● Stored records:
..............................
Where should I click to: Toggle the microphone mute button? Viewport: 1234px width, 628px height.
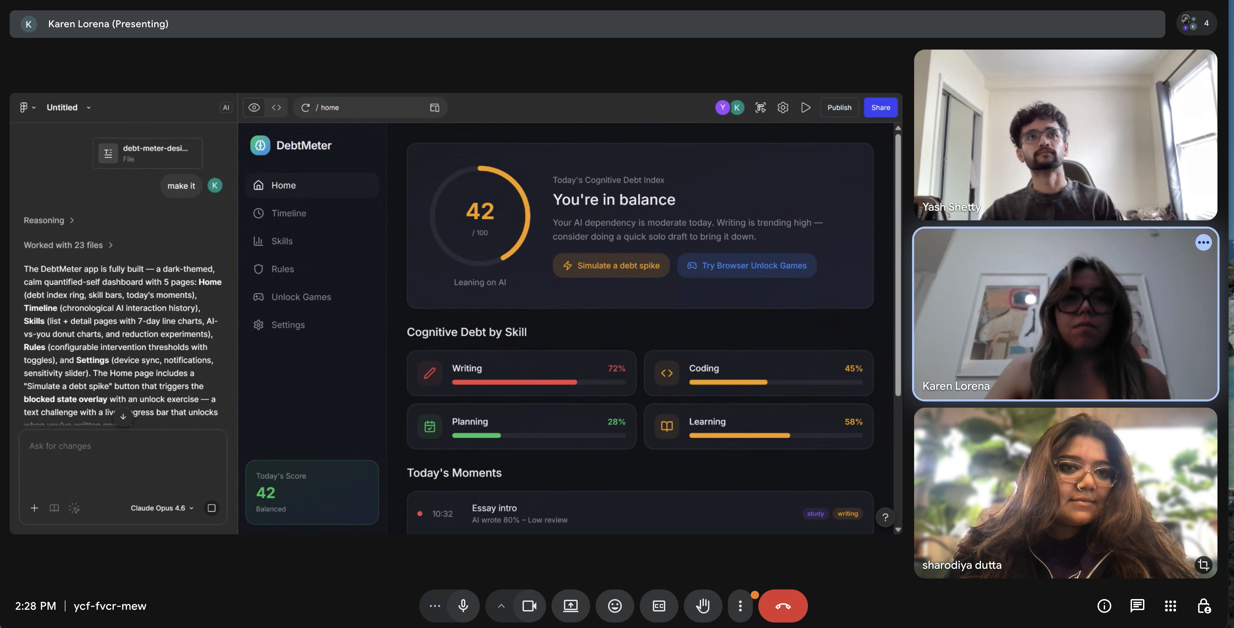tap(463, 606)
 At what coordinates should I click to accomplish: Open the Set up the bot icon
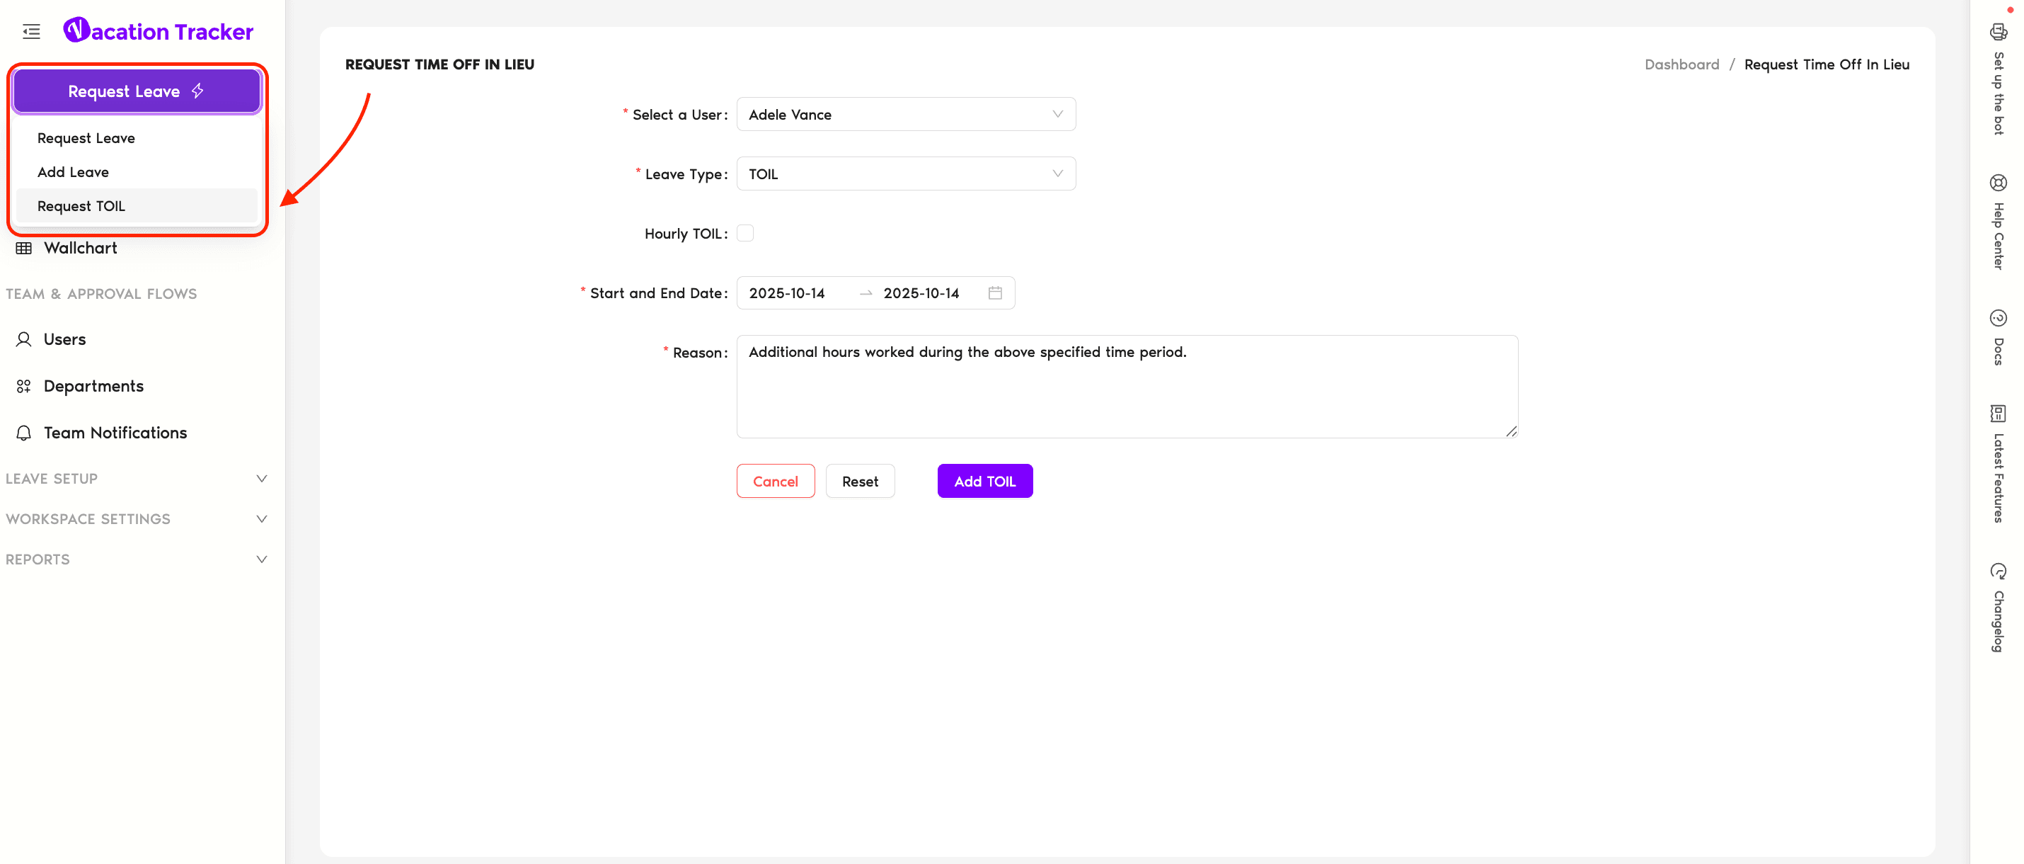(1998, 32)
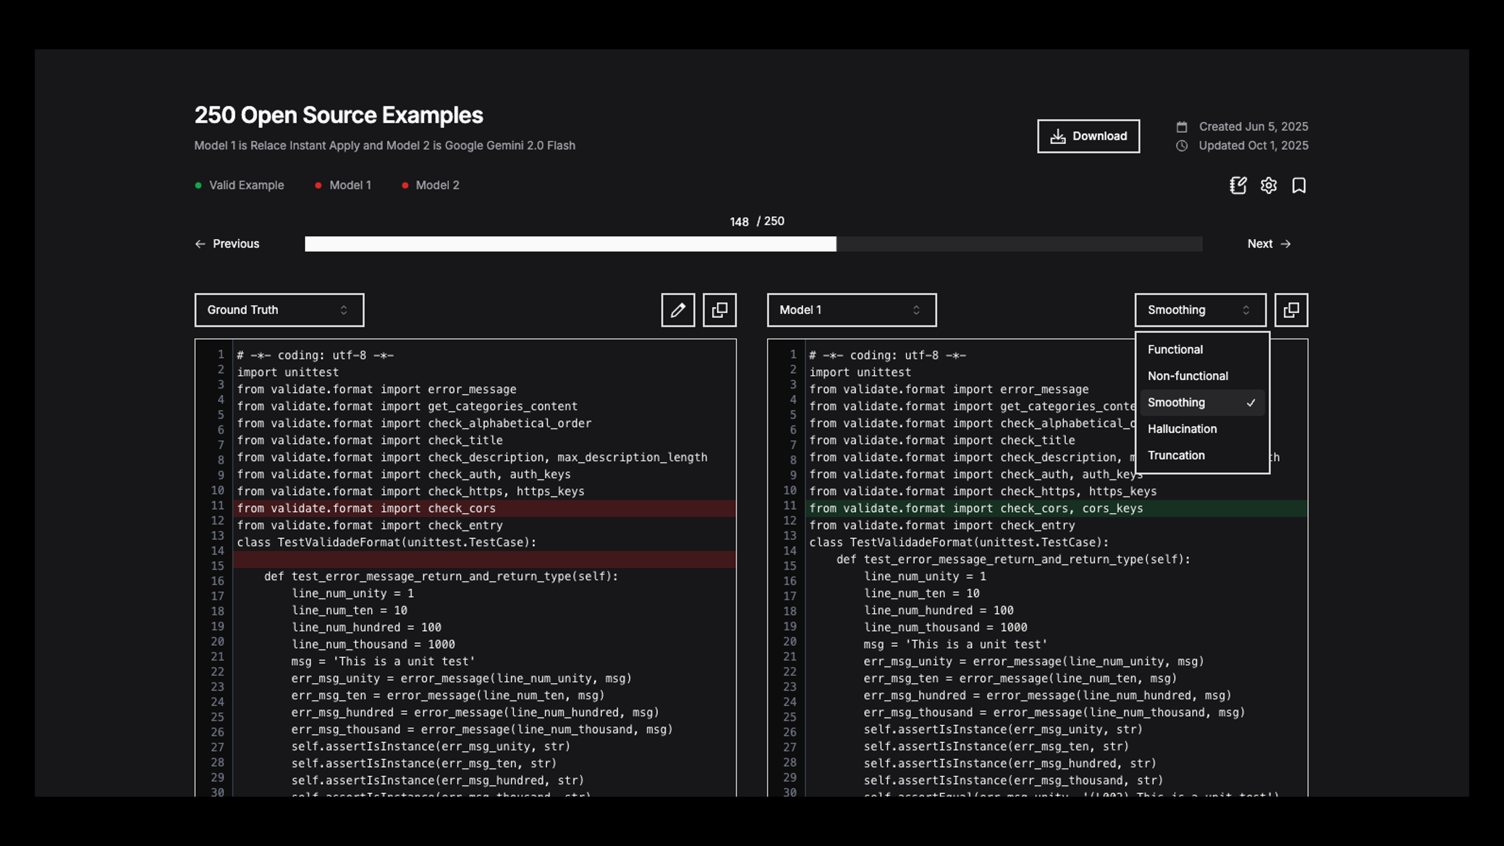
Task: Copy Ground Truth code with copy icon
Action: point(719,310)
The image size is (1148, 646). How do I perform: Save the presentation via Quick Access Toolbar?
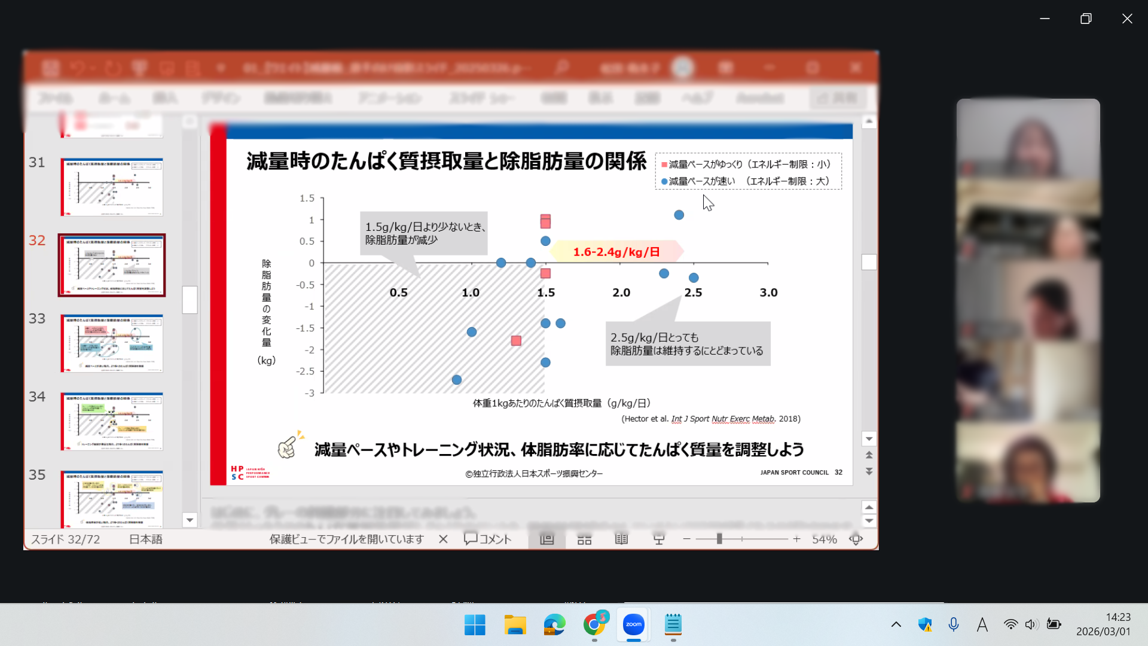tap(51, 68)
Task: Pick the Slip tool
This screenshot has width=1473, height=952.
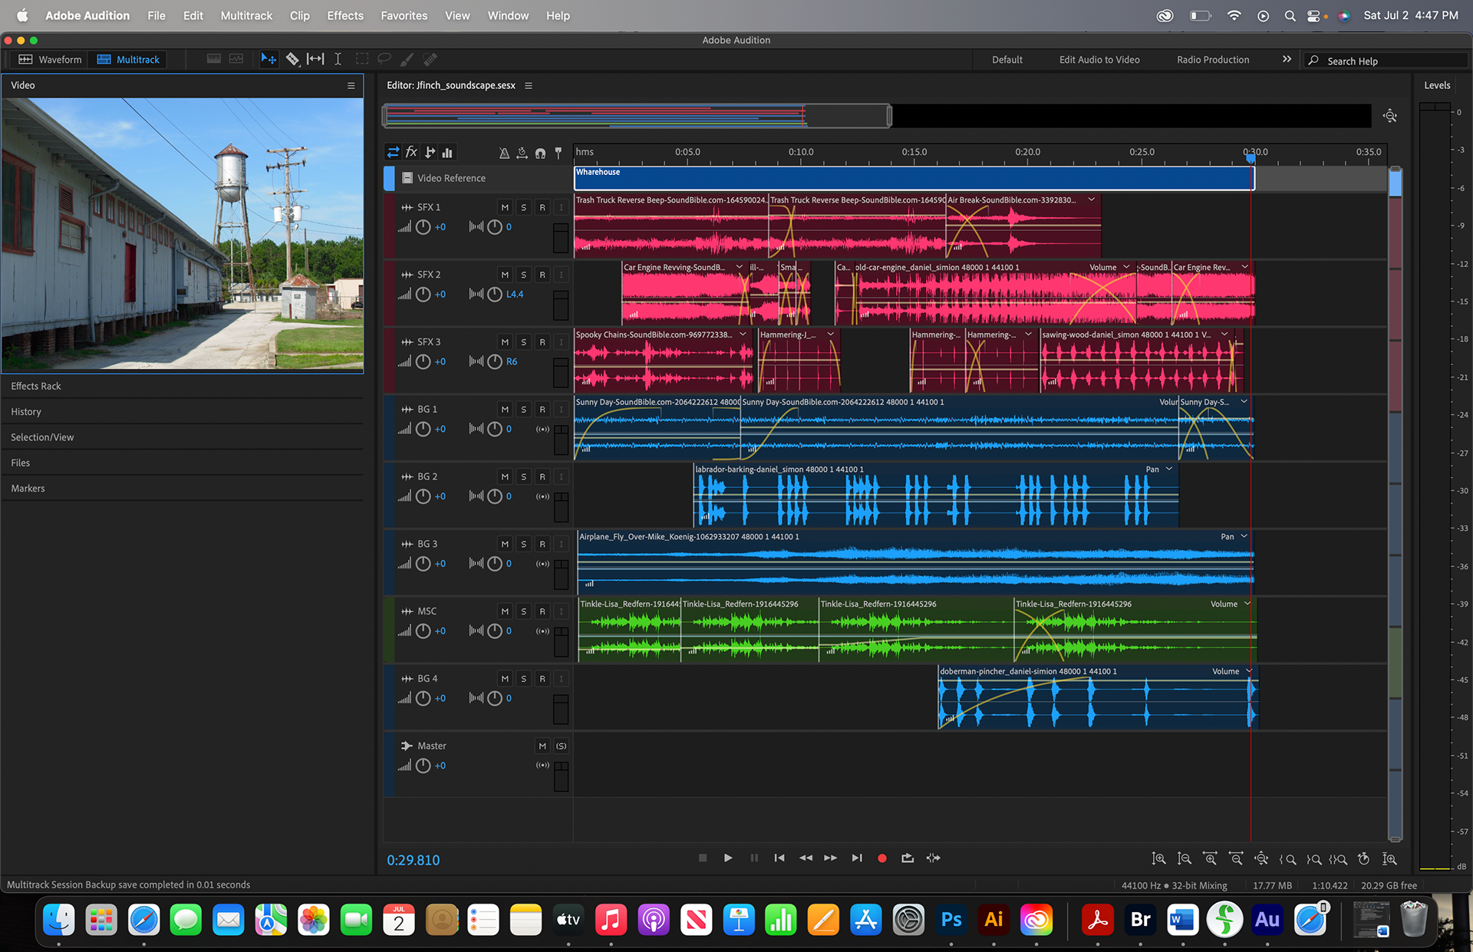Action: click(315, 59)
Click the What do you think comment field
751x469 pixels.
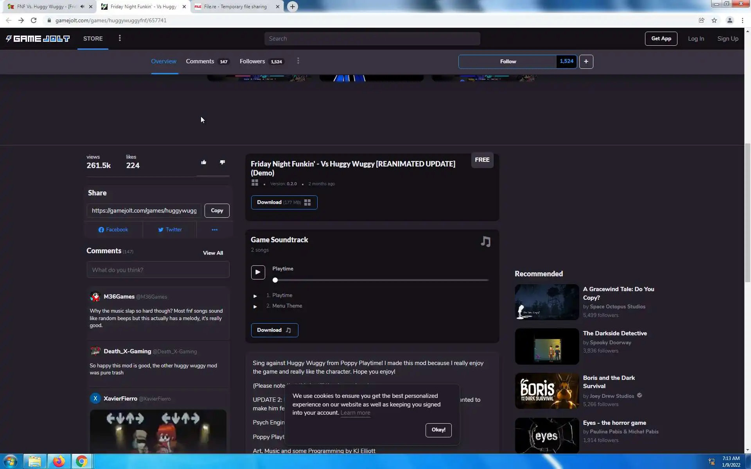(158, 270)
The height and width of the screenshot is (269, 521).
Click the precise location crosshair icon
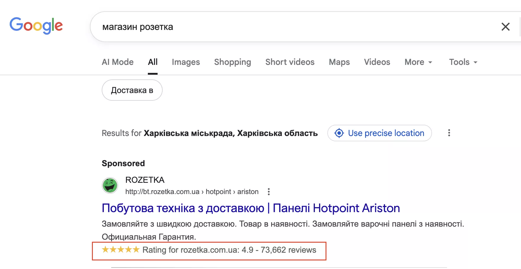click(x=339, y=133)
..............................
● Task: Restate word for word the lines from the one holding "This screenshot has width=1473, height=952." down through the last line of the records above, and do not include the pictures.

● Exercise result:
This screenshot has width=1473, height=952.
Action: click(315, 59)
Click the What do you think comment field
751x469 pixels.
(158, 270)
The height and width of the screenshot is (269, 521).
Click the precise location crosshair icon
click(x=339, y=133)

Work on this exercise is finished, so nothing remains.